Skeletal remains of Tristychius arcuatus commonly occur in ironstone nodules from the Scottish Upper and Lower Oil Shale Groups. This material is clearly distinguishable from the small shark from Glencartholm described by Traquair, Woodward and Moy-Thomas under this name. Study of the latter shows that its finspines are distinctly different from the holotype of T. arcuatus and, therefore, it has been renamed.
Tristychius arcuatus sensu stricto is a medium-sized hybodont shark with a short gape, a functionally heterocercal tail and narrow-based, tribasal pectoral fins. Its most unusual feature is a well developed opercular gill cover composed of long hyoid rays. Evidence suggests that this character was present in several Palaeozoic sharks, although it is absent in all Recent elasmobranchs. It is not clear whether it was primitively present in chondrichthyans or evolved separately in several lineages.

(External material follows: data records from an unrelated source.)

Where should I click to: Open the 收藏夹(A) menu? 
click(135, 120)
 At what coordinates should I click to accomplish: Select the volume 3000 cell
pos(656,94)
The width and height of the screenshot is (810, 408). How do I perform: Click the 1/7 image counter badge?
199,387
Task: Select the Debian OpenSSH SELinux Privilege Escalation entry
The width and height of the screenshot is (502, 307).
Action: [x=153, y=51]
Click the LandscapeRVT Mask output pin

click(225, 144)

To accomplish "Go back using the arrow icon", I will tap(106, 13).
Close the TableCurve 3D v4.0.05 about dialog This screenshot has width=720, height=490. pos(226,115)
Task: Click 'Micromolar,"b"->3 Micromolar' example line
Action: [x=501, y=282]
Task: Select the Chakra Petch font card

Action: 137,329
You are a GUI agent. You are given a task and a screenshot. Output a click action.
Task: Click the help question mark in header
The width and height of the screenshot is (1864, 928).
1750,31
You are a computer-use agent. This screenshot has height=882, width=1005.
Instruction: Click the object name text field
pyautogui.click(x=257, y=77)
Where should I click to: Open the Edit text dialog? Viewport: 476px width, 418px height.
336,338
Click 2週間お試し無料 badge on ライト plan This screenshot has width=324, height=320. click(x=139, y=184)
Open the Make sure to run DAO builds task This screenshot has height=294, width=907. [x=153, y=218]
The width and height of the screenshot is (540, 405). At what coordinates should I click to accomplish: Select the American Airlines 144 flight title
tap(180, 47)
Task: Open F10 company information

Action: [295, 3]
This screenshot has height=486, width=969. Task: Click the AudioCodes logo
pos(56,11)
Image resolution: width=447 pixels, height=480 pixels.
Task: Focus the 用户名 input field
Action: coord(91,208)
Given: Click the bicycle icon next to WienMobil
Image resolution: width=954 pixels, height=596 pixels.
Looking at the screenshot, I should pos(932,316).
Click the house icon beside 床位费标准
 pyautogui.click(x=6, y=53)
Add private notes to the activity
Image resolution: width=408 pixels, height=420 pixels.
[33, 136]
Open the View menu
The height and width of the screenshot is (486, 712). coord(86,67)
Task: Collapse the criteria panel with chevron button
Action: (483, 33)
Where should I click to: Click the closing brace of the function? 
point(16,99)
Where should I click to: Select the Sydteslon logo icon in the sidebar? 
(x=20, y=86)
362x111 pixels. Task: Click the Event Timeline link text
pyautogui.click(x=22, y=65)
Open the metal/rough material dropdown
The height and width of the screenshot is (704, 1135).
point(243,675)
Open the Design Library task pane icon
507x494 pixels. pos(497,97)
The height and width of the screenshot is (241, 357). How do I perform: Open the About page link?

Hybodonts and ctenacanths are recognised as separate, specialised shark radiations, neither of which can be directly ancestral to Recent sharks. Of the two, hybodonts appear to be more closely related to Recent forms, although the presence of typical hybodont finspines in Tristychius arcuatus indicates that they had diverged from ancestral euselachians before the beginning of the Carboniferous.